Chris Swary, 43, was killed Tuesday night in a crash with a JEA truck on Arlington Expressway.
Even in the rain, firefighters lined overpasses through downtown and on Arlington Expressway to salute their fallen brother as his remains were escorted early Thursday afternoon from the Medical Examiner’s Office to the funeral home.
“That's what it's all about. When one of us is hurting, we all hurt,” Lt. Sam Mays said. “But we all try to lift each other up.”
Mays worked with Swary for years at Station 11 and alongside him at Station 28 before that. As he stood Thursday next to Swary's helmet where his gear usually sits, Mays said it will be difficult on Saturday when Swary's co-workers are back at work and the first call comes in, not have Swary there.
“We work better under stressful situations,” Mays said. “We always seem to excel when the stress level is very high.”
The Florida Highway Patrol is still investigating the crash that killed Swary. An FHP spokesman said the JEA truck that Swary hit had its signaling lights activated. He is checking on whether the truck had a law enforcement escort or whether one is even required for the work the truck was doing.
JEA said that one of its Vactor trucks, which is used to remove standing water, was hit. The agency couldn’t comment further about specifics of the crash.

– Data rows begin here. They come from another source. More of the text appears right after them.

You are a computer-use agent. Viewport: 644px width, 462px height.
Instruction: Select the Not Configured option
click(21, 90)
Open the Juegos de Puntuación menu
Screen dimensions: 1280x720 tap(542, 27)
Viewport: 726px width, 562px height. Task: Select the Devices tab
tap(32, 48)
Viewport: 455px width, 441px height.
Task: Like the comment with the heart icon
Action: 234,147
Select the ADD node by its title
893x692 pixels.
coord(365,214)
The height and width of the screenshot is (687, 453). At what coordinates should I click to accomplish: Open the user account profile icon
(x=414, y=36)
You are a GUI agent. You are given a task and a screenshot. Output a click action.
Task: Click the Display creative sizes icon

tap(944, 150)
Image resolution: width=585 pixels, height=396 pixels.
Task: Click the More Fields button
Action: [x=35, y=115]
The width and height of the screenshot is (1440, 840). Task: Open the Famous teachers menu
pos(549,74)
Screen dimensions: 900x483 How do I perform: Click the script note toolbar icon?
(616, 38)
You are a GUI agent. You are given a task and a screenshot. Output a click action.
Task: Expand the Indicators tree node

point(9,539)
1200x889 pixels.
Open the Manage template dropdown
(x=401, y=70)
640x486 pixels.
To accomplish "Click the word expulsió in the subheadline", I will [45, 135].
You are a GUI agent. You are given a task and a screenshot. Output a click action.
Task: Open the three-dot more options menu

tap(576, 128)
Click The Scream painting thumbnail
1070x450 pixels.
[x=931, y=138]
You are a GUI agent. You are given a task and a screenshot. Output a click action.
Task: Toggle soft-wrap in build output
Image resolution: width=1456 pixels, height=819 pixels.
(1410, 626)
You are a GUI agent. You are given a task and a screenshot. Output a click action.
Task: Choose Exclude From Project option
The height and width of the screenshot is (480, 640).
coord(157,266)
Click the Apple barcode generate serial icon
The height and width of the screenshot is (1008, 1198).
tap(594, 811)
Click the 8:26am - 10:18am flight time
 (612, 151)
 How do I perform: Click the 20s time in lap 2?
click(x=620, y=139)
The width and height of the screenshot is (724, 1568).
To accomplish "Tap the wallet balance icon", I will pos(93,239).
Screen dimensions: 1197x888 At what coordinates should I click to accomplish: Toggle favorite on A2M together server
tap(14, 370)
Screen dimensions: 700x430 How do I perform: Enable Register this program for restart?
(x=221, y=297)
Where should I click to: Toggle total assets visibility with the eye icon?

The Florida Department of Transportation said that depending on the nature of the work being done, some of DOT's requirements relating to signaling lights and a vehicle escort might be different.
JEA is working to get News4Jax a breakdown of its internal procedures for different types of projects.
Meanwhile at Station 11, those who worked with Swary said he leaves behind the legacy of a loving father and a man who was always ready for the next call.
“He's one of the hardest workers I've ever had the pleasure of working with,” Mays said. “He'd come in every day with a smile on his face, singing a song, dancing -- whatever he knew would get the day going right. That was just him, and I think that's one of the biggest things I'm going to miss.”
Swary’s family has already received financial assistance from the Jacksonville Firefighters Death Benefits Fund, which the department has for circumstances like Swary's death. His family has also been shown an outpouring of support from other firefighters and the community, and a GoFundMe account has been set up for the family.
Funeral arrangements for Swary are still being made, but in lieu of sending flowers, Swary’s family is asking anyone who would like to donate, to give to Jacksonville Firefighter Charities.
Swary's co-workers are also asking the community to keep them in your thoughts and prayers, but said that when the next call comes in, they will be ready, and they will do the job the same way they always do it, despite their heavy hearts.